### INSTRUCTIONS TO FOLLOW
Lines that contain "help" are to be copied from the material, every one of them.

RECORDS FOR THE TASK Block Start

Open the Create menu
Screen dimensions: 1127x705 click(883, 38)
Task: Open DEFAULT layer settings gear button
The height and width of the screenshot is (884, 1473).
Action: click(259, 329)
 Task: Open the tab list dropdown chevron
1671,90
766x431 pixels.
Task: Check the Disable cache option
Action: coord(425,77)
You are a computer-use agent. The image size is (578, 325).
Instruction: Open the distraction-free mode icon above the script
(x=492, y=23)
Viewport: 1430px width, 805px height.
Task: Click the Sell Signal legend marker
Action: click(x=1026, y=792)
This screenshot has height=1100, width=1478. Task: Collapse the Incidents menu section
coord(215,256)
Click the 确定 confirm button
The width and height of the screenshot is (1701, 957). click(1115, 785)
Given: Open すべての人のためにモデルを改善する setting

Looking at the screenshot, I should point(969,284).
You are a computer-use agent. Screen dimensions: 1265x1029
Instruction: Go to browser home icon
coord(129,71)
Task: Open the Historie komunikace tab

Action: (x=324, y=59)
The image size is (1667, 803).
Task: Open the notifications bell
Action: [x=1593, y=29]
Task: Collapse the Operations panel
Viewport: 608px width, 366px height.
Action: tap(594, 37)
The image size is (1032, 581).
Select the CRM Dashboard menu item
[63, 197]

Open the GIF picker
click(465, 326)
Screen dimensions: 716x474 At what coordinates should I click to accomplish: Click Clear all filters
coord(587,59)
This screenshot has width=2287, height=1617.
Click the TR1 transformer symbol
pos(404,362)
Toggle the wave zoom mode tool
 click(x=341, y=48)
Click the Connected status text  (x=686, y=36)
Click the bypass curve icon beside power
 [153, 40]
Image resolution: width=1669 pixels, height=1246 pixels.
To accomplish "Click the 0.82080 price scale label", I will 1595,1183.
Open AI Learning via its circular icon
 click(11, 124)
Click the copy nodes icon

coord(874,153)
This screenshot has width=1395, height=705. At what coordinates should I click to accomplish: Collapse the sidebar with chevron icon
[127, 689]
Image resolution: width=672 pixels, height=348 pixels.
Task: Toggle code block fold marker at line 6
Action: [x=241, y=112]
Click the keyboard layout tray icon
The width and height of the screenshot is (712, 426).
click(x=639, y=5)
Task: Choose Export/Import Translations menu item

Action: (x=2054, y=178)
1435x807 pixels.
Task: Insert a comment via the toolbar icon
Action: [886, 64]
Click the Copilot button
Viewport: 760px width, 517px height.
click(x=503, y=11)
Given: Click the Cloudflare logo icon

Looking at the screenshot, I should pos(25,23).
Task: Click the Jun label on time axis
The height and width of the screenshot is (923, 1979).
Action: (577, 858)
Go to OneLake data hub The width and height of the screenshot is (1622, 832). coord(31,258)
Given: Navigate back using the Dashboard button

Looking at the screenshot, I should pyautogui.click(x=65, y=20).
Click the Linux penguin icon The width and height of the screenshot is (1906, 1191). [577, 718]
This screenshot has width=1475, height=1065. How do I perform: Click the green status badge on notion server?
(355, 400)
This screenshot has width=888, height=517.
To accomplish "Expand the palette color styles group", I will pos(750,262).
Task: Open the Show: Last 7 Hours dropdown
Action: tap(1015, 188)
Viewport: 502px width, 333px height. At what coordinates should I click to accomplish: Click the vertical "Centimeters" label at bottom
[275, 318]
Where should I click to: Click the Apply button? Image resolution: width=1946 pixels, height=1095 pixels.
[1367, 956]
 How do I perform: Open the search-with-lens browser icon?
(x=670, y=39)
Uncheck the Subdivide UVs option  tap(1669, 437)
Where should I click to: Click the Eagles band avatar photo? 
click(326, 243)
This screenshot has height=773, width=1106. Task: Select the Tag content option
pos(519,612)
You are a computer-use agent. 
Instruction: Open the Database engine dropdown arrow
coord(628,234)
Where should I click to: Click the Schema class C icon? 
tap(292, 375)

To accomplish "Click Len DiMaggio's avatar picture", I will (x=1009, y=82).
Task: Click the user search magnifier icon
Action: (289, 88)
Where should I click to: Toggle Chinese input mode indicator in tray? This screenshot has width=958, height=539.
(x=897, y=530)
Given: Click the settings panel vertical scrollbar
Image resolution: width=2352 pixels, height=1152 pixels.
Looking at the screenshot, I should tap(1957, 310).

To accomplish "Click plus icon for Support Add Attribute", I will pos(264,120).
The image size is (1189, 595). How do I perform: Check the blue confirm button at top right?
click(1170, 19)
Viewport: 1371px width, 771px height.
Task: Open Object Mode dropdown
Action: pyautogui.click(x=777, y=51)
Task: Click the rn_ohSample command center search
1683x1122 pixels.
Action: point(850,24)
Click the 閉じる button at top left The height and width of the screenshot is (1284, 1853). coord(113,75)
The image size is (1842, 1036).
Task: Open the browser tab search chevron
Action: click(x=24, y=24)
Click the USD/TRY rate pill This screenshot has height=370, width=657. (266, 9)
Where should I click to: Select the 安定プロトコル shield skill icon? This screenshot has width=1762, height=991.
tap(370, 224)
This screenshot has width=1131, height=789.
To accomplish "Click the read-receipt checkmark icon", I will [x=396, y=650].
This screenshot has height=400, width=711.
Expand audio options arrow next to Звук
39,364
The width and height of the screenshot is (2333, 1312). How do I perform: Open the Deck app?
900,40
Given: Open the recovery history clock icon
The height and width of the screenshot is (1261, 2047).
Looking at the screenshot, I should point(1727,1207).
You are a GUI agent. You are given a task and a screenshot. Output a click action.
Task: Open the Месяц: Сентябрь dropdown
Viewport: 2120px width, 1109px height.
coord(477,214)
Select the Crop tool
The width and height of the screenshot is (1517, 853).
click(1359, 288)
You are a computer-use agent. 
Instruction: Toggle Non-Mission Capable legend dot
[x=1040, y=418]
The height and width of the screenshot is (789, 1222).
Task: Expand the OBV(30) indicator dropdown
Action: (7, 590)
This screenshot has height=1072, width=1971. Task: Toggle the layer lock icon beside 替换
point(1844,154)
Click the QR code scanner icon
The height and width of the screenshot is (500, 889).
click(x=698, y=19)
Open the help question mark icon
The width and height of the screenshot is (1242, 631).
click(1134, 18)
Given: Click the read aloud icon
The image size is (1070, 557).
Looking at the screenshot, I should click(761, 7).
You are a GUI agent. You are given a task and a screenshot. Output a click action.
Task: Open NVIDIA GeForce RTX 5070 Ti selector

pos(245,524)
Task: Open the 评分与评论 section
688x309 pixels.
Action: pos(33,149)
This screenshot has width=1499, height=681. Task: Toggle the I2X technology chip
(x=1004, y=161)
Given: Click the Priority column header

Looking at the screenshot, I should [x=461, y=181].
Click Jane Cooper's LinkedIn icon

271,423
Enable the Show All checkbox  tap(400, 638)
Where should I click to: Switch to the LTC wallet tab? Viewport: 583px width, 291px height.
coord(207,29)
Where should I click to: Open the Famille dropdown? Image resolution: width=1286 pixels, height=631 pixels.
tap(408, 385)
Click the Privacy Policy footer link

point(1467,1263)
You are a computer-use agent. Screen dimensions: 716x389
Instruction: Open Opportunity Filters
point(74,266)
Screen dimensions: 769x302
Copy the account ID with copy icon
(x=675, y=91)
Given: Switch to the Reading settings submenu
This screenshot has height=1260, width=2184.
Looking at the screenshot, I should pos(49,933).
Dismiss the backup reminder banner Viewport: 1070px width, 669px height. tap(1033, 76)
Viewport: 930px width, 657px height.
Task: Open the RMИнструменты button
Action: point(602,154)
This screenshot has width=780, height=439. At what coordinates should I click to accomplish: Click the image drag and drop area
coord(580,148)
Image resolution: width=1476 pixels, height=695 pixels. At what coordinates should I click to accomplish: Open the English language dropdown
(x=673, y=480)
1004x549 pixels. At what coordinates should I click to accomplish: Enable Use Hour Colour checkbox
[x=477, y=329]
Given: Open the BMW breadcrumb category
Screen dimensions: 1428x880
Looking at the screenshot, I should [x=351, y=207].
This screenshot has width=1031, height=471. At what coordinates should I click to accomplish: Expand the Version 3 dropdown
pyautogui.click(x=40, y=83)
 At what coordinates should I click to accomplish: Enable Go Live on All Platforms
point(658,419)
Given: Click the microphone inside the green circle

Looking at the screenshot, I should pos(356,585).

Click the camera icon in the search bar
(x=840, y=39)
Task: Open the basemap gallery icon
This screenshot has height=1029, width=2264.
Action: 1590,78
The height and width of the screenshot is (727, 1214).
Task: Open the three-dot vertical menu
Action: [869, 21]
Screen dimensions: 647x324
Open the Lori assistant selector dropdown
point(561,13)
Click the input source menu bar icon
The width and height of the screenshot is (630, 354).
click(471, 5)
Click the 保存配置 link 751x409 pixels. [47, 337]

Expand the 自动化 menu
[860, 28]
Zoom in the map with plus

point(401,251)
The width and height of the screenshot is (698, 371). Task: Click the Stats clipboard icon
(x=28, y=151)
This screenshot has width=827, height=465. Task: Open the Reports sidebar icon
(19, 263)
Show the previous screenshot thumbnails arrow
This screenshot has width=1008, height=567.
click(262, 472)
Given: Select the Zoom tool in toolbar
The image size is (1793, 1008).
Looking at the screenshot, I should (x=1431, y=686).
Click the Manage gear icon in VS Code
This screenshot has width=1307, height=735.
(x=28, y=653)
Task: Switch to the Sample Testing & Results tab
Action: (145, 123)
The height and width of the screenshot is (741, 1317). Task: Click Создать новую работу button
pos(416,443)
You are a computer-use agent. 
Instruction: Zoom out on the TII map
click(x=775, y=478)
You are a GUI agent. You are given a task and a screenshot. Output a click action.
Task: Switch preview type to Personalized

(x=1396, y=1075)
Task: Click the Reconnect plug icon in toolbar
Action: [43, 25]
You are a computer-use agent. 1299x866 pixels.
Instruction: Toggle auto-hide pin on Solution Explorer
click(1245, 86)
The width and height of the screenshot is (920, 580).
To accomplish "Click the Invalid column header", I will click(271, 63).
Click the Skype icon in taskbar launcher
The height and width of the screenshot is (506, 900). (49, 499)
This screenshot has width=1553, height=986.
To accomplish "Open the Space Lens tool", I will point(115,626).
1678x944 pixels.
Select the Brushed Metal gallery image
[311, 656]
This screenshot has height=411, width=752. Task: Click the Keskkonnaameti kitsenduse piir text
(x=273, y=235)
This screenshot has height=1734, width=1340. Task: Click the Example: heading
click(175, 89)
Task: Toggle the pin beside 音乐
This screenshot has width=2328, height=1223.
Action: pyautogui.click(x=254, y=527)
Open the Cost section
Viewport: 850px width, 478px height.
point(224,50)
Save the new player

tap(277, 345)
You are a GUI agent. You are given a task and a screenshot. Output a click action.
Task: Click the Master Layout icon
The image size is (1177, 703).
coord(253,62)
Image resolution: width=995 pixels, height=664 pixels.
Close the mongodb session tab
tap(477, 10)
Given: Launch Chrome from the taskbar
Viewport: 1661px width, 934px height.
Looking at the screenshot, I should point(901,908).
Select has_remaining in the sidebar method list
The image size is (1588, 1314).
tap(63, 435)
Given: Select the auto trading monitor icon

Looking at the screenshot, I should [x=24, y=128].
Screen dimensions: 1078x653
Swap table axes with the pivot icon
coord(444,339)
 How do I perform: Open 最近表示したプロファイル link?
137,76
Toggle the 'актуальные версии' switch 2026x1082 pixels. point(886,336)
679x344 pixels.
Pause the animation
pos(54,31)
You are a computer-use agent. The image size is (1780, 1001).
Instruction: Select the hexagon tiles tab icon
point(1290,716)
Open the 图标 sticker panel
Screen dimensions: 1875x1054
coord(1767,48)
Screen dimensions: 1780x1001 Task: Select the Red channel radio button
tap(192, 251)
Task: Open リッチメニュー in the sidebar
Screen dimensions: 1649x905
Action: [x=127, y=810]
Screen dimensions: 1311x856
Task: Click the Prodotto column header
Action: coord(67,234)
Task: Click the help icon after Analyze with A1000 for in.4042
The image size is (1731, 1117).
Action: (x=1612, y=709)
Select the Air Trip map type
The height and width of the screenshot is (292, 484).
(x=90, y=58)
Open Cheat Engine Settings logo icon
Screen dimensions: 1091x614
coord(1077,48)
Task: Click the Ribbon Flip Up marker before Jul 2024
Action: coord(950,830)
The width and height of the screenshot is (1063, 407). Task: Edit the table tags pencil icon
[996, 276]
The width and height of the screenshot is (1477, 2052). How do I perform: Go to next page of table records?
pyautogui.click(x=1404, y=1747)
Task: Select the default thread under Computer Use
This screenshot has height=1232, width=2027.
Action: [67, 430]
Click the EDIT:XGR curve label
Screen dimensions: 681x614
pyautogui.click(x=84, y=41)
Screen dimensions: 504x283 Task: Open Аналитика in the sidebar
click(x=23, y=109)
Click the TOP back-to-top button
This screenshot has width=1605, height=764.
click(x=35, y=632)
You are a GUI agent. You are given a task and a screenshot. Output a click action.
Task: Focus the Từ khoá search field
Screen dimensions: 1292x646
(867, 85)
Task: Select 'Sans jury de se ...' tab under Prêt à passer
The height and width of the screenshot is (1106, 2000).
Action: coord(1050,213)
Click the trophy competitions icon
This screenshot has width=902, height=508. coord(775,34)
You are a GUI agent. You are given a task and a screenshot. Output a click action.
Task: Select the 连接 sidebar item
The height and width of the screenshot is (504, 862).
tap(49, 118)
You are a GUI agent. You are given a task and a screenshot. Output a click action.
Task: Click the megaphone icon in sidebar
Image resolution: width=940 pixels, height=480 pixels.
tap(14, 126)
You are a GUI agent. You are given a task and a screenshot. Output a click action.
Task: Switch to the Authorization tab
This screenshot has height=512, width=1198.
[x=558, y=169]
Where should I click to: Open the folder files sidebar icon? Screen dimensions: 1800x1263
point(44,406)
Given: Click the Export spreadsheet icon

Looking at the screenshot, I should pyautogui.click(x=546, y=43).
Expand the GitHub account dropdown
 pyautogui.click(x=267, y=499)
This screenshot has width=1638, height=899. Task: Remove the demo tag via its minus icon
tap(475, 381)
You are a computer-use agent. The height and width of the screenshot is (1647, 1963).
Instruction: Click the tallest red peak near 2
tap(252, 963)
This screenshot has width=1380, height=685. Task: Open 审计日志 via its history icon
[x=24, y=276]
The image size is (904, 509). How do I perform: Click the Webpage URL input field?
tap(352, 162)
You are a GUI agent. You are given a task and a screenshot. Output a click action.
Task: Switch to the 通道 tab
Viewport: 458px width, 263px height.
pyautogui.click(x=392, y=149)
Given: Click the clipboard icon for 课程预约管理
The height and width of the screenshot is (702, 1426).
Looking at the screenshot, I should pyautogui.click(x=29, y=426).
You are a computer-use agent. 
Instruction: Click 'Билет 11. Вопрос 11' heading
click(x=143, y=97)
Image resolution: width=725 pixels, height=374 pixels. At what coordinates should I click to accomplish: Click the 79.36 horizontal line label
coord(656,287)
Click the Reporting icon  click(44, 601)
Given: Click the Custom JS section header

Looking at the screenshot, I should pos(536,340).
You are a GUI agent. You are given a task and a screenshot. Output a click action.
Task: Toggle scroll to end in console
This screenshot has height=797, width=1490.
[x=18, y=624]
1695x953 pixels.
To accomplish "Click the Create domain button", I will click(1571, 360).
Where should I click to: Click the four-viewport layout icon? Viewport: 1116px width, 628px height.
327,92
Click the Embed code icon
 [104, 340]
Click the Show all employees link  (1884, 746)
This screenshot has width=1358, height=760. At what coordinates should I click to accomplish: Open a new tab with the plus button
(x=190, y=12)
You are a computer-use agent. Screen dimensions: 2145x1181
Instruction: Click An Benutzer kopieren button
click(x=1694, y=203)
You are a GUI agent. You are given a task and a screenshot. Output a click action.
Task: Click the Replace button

RECORDS FOR THE TASK Block End

### COMPLETED TASK
Open the help question mark icon
Task: Click the help icon after Analyze with A1000 for in.4042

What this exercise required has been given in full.